Did you forward this to Petcetera and let them know? This is why they go bankrupt! Not just because of their crap products and crap fish, it's also their crap staff!
With you all the way, judgemental people sux! I'd talk to their district manager if i were you!


----------



## Morainy (Apr 21, 2010)

Sorry that you had that experience. I had a similar experience at the new Canadian Tire on Cambie. I didn't go back for more than a year. I still go there rarely, even though it was only one staff member who was responsible. Humiliation leaves a big fingerprint.


----------



## Diztrbd1 (Apr 21, 2010)

Morainy said:


> Sorry that you had that experience. I had a similar experience at the new Canadian Tire on Cambie. I didn't go back for more than a year. I still go there rarely, even though it was only one staff member who was responsible. Humiliation leaves a big fingerprint.


Sorry to hear you had a similar expirience Maureen, I totally know what you mean and yes it did leave quite the footprint. Made me wanna leave a footprint in return lol



eternity302 said:


> Did you forward this to Petcetera and let them know? This is why they go bankrupt! Not just because of their crap products and crap fish, it's also their crap staff!
> With you all the way, judgemental people sux! I'd talk to their district manager if i were you!


you forgot crap prices too lol I plan on getting ahold of him and do plan on sending a letter thru the customer feedback which I presume goes to their main office



BettaGuy said:


> wow. I'm completely with you. You did not deserve that ill-treatment! I'm glad you're feeling better after letting off that steam


 Lol thanks, I do feel better now. I'd feel much better If I could do that footprint thing to that moron lol


----------



## kelly528 (Apr 21, 2010)

Never been a fan of Petcetera... their prices are stinkin high and they are really nothing special. Plus WTF are they doing cramming all their fish into 1g display tanks?! I don't care if their system has a 1000g sump, its just not right to shove 12 goldfish into a 6" x 6" by 6" cube!!!

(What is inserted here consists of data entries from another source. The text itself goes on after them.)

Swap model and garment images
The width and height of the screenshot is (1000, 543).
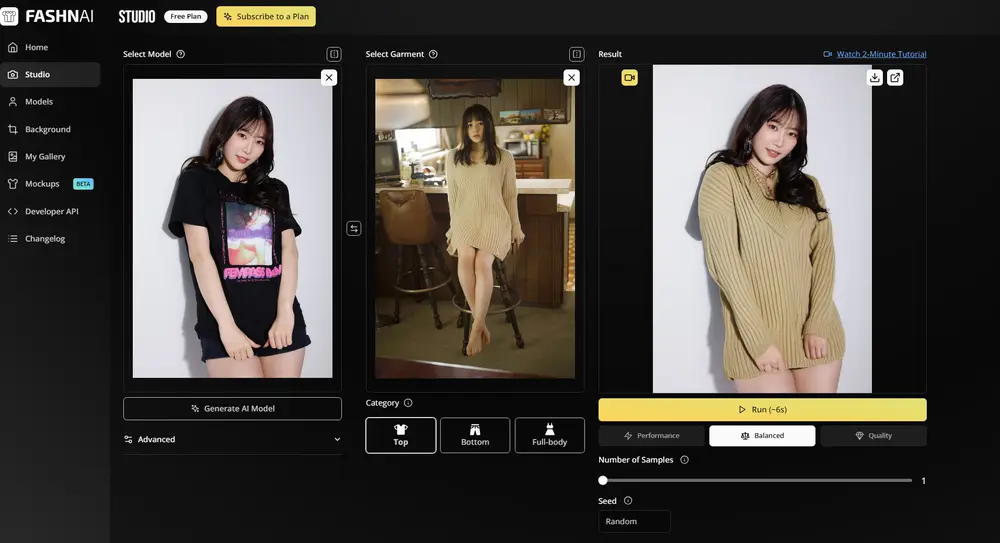pos(354,229)
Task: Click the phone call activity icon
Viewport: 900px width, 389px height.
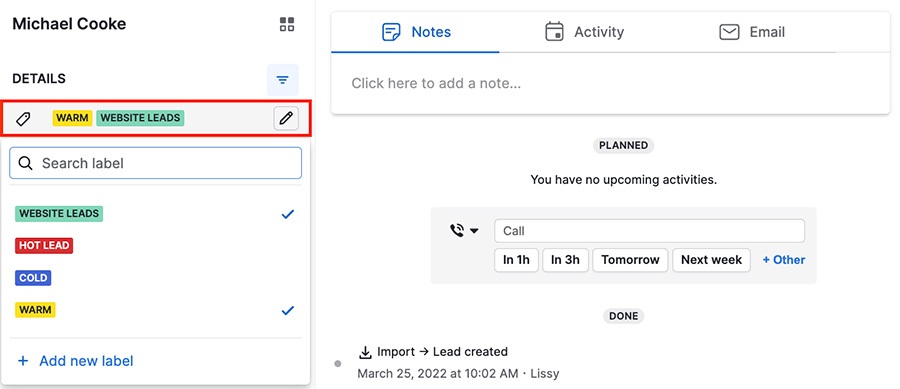Action: [x=457, y=231]
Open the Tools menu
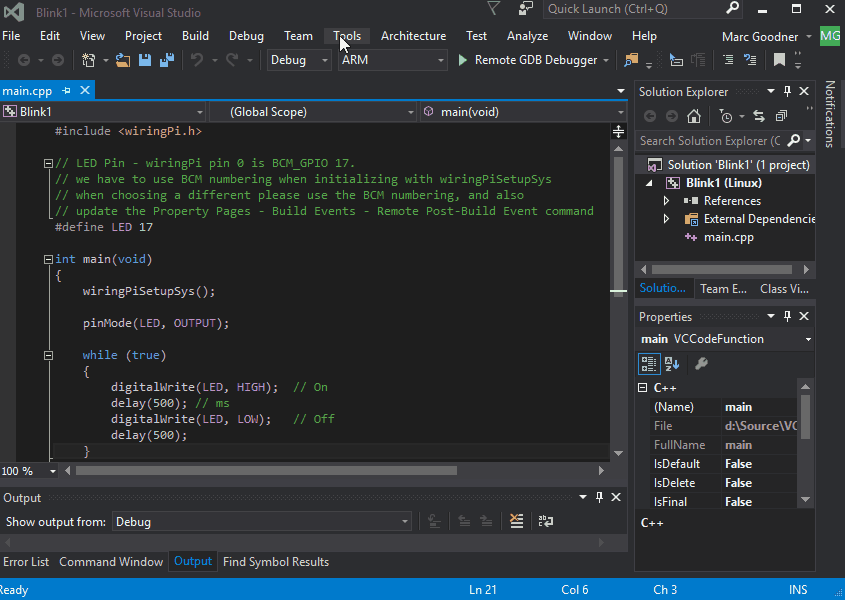 pyautogui.click(x=346, y=35)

About the man on the sidewalk... did anyone see the news back in March about a homeless man who was knifed in the states by a mugger when he intervened between the mugger and potential victim?! It was caught on CCTV: A mugger comes up behind a lady, a homeless guy sees her in distress and confronts the mugger. Lady escapes, mugger knifes homeless guy and the good samaritan lays bleeding out for an hour in the street as about 30 people pass without calling for help!

They have done studies that show that people are significantly less likely to help a person in need in a busy area. We subconsciously ignore cries for help, thinking that in such a busy area someone else will help him. But if nobody else is around, we feel obliged to help because we are the only ones who can do so.

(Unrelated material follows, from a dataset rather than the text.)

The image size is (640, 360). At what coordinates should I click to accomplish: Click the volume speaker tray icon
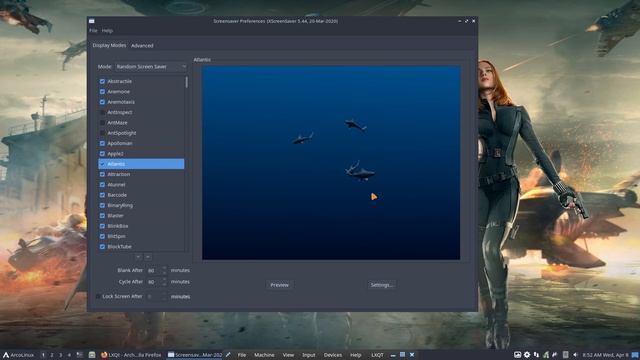(575, 355)
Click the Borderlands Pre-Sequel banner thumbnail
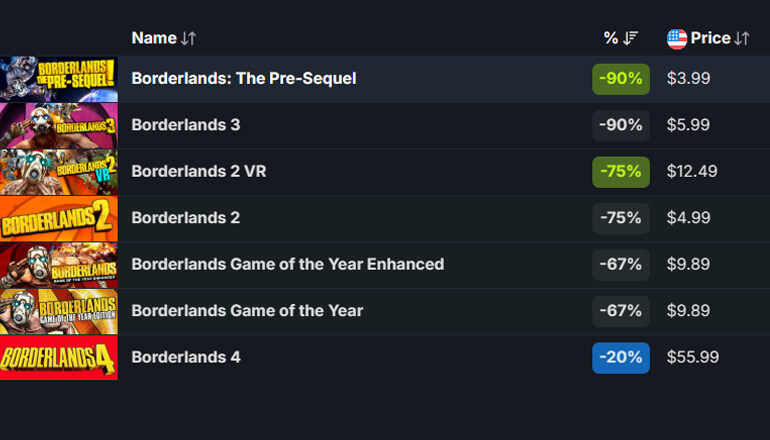The image size is (770, 440). [x=59, y=78]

Reminds me of a poster in my Grade 6 classroom:

This is a story about four people: Everybody, Somebody, Anybody, and Nobody.

_There was an important job to be done and Everybody was asked to do it.
Everybody was sure Somebody would do it.
Anybody could have done it, but Nobody did it.
Somebody got angry about that because it was Everybody's job.
Everybody thought Anybody could do it, but Nobody realized that Everybody
wouldn't do it.
It ended up that Everybody blamed Somebody when actually Nobody asked Anybody._


----------



## Theratboy_101 (Apr 27, 2010)

That sucks big time! I totally feel for you. I get hassled all the time because of the way I look (dress in almost all black, wallet chain, and a face full of piercings) but I've leaned to deal with it and some times even have some fun.

I often ignore or even tell off clerks. If security starts fallowing me I’ll walk in circles for a few then do a 180 and walk rite in to them, maybe say hi... they hate it when you let them know you know who they are. If they do stop me I start on about dissemination based on the way I look... that seems to work about 95% of the time... 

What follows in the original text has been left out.